PROBLEM SET:
- 1) According to the wind-power article, in what year did FERC issue its original order?
- 2) Write the next part of the wind-power article, picking up after its final sentence.

EXCERPTED PASSAGE:

But Midland kept appealing. And
finally, last year the almost
unprecedented happened: the Iowa
Supreme Court reversed its own
decision, ruling that there was
no law "authorizing the courts
to make such a pronouncement without
placing the courts in the position
of acting as a regulatory board
for such utilities."
"In 33 years of practice,
I'd never seen it, not without
any new arguments or evidence,"
says Wally Taylor, the Sweckers'
attorney. "And it's not like
it was 4-3 to begin with. It was
6-1. And then 6-1 the other way."
But even in that decision, Justice
Jerry Larson offered a scathing
dissent, noting that "it
should appear obvious that Midland's
charging co-generators, such as
the Sweckers, three times what
Midland pays for the same commodity
is not just and reasonable. Further,
Midland's obstructiveness [sic]
in encouraging alternative generation
frustrates the purpose of PURPA
and surely cannot be considered
to be in the public interest.
Midland thumbs its nose at fairness
and the goals of PURPA and claims,
in effect, that no one can do
anything about it."
So, left hanging by the Supreme
Court, the Sweckers went back
to the highest power: FERC. And
despite the Supreme Court's flip-flop,
FERC hadn't changed its opinion
since its original 2003 order.
In fact, it not only ordered net
metering, but also added a jab
at the REC's behavior. The last
line of the ruling reads: "We
cannot help but note that Midland
has used the legal process to
thwart efforts to compel it to
comply with PURPA for seven years,
with a long history of using every
means at its disposal to avoid
its obligation to purchase from
Mr. Swecker's small wind-powered
QF."
"And that's still the ruling,"
Taylor says, "but Midland
has appealed and could take that
all the way. This could go to
U.S. Supreme Court. And it isn't
just Midland; it's the entire
REC industry. The National Rural
Electric Coop Association has
filed briefs on behalf of Midland.
The federal rural electric administration
has filed on behalf of Midland.
The whole industry is trying to
screw the public."
There's little doubt that Gregg
Heide is the envy of scores of
Iowa farmers. With dozens on the
state waiting list, Heide was
one of the first in line for the
state's new small-producer, renewable
energy tax credit.
Of course, he had already done
plenty of homework before he submitted
the application last summer. A
fourth-generation Pomeroy farmer,
his interest in renewable energy
was piqued when a developer came
knocking a few years back, asking
Heide if he'd be interested in
leasing his land for the developer's
wind project. But instead of selling
out, Heide held on to his land's
assets and started to research
his site, spending thousands on
extensive analysis of his wind
conditions. And after years of
scientific modeling, Heide is
now looking to put up a wind turbine
capable of producing enough wholesale
energy to power several hundred
homes.
With his project plugging towards
completion, Heide says he's gotten
calls from at least a dozen farmers
asking him how he's done it. But
while he may be moving ahead with
the help of the state, Heide says
too many guys like him are getting
left behind by a lack of regulations
that allow utilities to kick them
around.

DATASET ENTRIES:
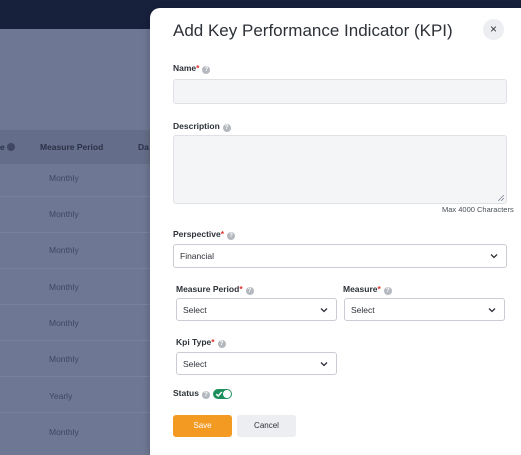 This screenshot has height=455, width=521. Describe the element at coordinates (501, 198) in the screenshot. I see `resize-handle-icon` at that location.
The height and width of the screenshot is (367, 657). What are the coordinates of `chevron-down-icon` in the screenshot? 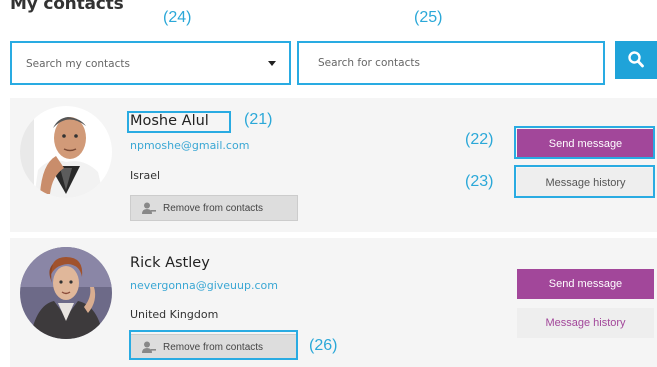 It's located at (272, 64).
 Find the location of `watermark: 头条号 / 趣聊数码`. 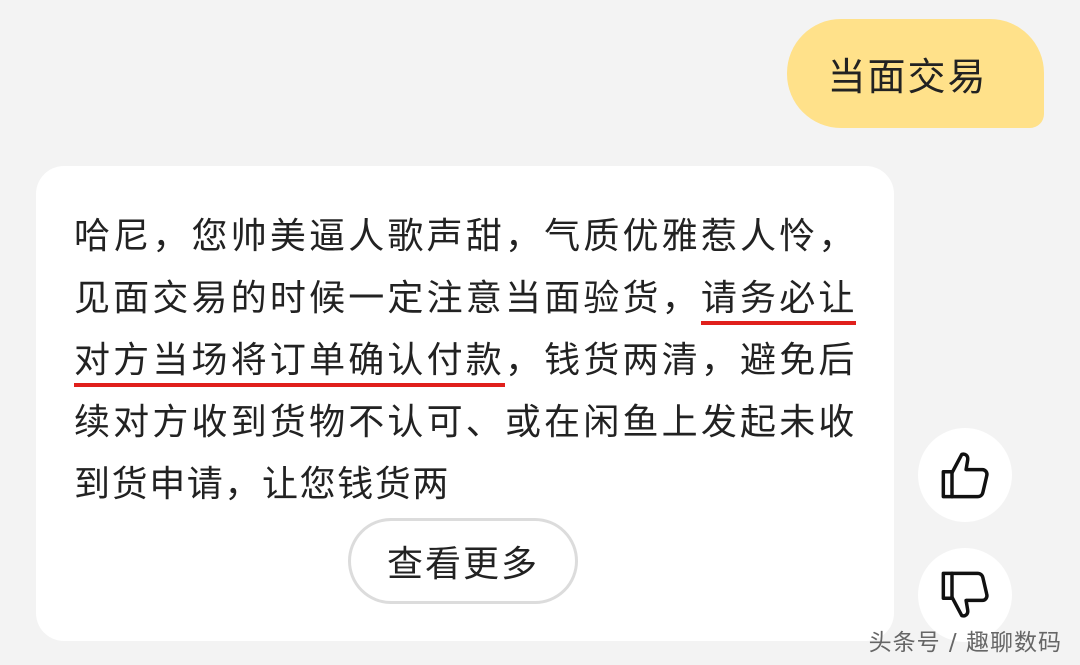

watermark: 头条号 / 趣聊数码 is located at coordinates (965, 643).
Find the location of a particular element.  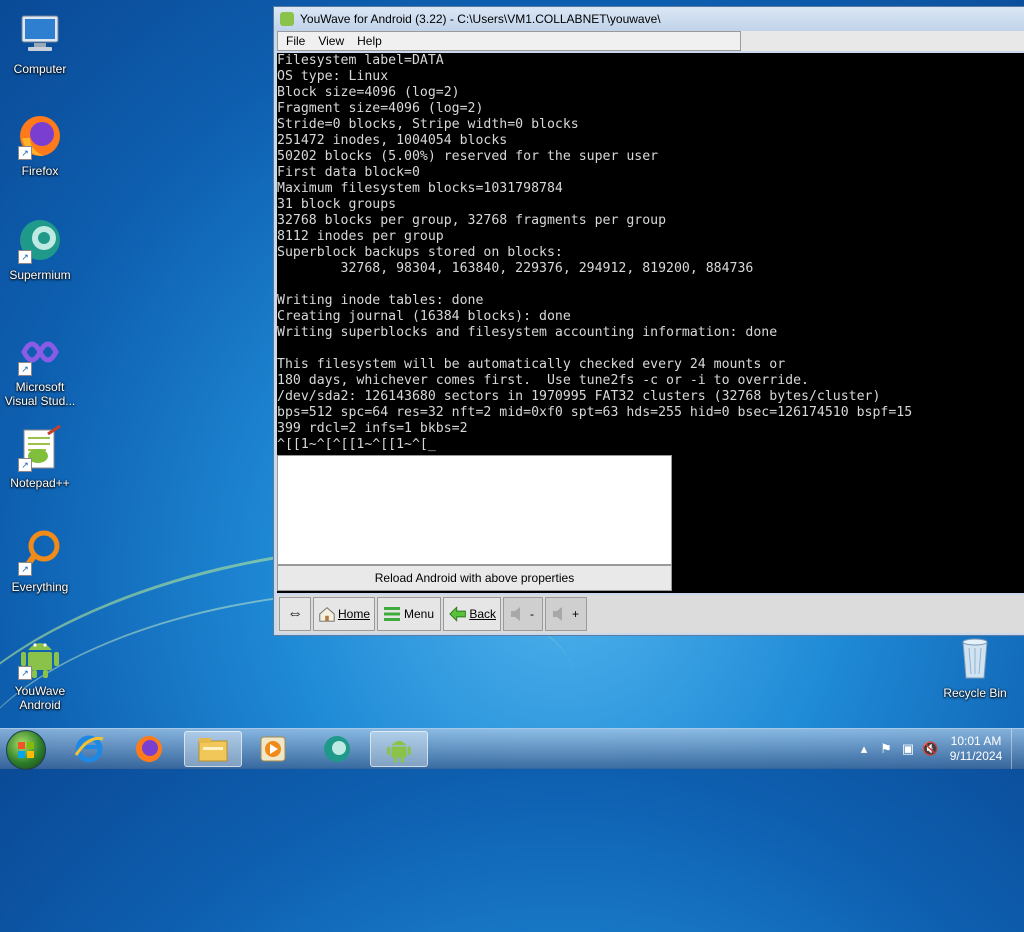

ANSWER SET:
- 1) 2003

- 2)
"We have this federal PURPA
law that requires them to purchase
electricity from folks like me,
but it was written years ago and,
depending on who the utility is,
it gets interpreted all over the
board," Heide says. "What
we need to establish is some kind
of standard tariff and interconnection
guidelines and really open this
up for local ownership. The tax
credit is super, but more regulatory
work needs to be done."
To say the regulatory structure
is highly complex would be oversimplifying,
experts admit. And when it comes
to making sure the RECs are giving
producers a fair deal, state authorities
say their jurisdiction is "limited."
As David Lynch, general counsel
for the Iowa Utilities Board (IUB),
explains, RECs are allowed to
"set their own rules"
regarding interconnection terms
and avoided costs. True, there
is a state law that gives the
board jurisdiction when an alternative
energy producer claims it's been
unfairly discriminated against,
but as IUB spokesman Rob Hillesland
explains, "the board can
look at the case and say, 'No,
that's discriminatory; that won't
fly, you have to do something
else,'" but it can't broker
specific rate agreements between
small producers and RECs. Such
disputes are the domain of the
Federal Energy Regulatory Commission.
And that "limited" and
disperse authority - as the Sweckers
say their jurisdiction-jumping
case proves - can become a de
facto deterrent for interested
producers.
When it comes to the rate-regulated
utilities, however, regulation
is tighter. But even while FERC
is adopting standardized interconnection
guidelines that are currently
in the public comment phase, some
say a change to PURPA in the 2005
Energy Policy Act could make those
standards a moot point. For the
past 25 years, PURPA dictated
that rate-regulated utilities
(MidAmerican and Interstate Power
and Light, the Iowa subsidiary
of Alliant Energy) had no choice
when small producers came to them
asking for interconnection - they
had to provide access to and buy
the excess power from folks like
the Sweckers. But, as Lynch points
out, FERC could interpret the
Energy Policy Act "in a way
that relieves MidAmerican and
Interstate Power of the obligation
to purchase from [small producers]."
In essence, Lynch says regulators'
authority is "changing as
we speak."
And that change is no less than
a "huge concern" for
small wind energy producers, says
Rich Dana, an Iowa-based energy
consultant for the Union of Concerned
Scientists and a policy advocate
for the Iowa Farmers Union and
the Iowa Renewable Energy Association.
If utilities have the right to
tell small producers to take their
power elsewhere, Dana worries
it could have a further "chilling
effect" on small-scale wind
producers who already face formidable
challenges in getting a fair deal.
So, with a regulatory structure
that many say provides few assurances,
it's the responsibility of the
landowner to toe the line and
negotiate with their local REC
or utility.
"That is, without question,
one of the highest hurdles for
a development to overcome, especially
for an individual," Haman
says. "There are no standards,
if you will. MidAmerican and Interstate
Power seem to have more of a grip
on how to handle these kind of
projects, but the RECs, they're
so diverse from one co-op to another,
that it's hard for people like
myself to provide any direction
[to farmers]. They simply have
to go and negotiate with them."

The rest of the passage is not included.